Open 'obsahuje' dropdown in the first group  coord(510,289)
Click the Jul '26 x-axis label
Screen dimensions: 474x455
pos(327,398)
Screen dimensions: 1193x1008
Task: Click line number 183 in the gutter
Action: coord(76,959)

******

EXERCISE: Pull out each line of the data that contains the string "coord". Case matters.

REPLY:
Open 'obsahuje' dropdown in the first group  coord(510,289)
Action: coord(76,959)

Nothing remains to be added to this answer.